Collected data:
□ □ □ □ □

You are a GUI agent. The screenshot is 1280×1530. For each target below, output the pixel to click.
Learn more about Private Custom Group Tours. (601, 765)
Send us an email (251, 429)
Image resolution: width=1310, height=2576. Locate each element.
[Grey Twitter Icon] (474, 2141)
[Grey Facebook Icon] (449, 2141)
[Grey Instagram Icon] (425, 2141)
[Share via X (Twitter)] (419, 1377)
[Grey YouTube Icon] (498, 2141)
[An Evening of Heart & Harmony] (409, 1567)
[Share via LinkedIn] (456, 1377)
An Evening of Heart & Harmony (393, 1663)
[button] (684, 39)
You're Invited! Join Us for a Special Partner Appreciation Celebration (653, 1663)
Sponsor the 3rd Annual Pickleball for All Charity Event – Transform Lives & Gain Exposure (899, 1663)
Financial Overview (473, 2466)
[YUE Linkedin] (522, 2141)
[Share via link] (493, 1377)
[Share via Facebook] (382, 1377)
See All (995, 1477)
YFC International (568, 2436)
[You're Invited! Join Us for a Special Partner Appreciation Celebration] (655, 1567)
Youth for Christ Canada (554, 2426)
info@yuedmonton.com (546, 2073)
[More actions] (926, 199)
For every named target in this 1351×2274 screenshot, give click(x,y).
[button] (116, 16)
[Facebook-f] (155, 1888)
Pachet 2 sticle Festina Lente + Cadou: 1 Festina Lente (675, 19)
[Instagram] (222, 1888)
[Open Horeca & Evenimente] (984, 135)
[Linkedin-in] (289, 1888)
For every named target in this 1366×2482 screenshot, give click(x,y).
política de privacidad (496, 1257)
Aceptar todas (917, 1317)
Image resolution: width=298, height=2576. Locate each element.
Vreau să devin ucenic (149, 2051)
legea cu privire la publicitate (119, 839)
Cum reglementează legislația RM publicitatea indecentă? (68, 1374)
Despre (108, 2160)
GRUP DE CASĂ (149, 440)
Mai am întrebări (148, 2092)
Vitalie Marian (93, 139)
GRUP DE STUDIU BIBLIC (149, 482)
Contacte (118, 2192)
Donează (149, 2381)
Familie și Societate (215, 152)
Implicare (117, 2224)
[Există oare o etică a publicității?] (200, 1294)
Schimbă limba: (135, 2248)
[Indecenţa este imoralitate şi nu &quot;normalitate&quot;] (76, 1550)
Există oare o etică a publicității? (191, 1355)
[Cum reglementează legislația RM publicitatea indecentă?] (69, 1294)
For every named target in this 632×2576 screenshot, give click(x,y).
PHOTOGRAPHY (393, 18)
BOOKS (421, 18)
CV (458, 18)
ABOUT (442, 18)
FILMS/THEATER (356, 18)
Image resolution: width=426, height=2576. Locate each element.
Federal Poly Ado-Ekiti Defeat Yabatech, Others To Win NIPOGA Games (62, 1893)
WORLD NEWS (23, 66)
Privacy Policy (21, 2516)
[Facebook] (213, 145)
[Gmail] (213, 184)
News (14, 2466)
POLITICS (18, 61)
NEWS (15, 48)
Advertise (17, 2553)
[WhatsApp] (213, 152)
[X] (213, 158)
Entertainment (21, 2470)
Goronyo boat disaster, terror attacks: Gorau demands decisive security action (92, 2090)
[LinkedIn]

□ □ □ □ □

### WORK INSTRUCTION
Your answer should be exactly the lines of the data above, from the first through the line containing "[Grey YouTube Icon] (498, 2141)".

### TASK RESPONSE
You are a GUI agent. The screenshot is 1280×1530. For each target below, output the pixel to click.
Learn more about Private Custom Group Tours. (601, 765)
Send us an email (251, 429)
Image resolution: width=1310, height=2576. Locate each element.
[Grey Twitter Icon] (474, 2141)
[Grey Facebook Icon] (449, 2141)
[Grey Instagram Icon] (425, 2141)
[Share via X (Twitter)] (419, 1377)
[Grey YouTube Icon] (498, 2141)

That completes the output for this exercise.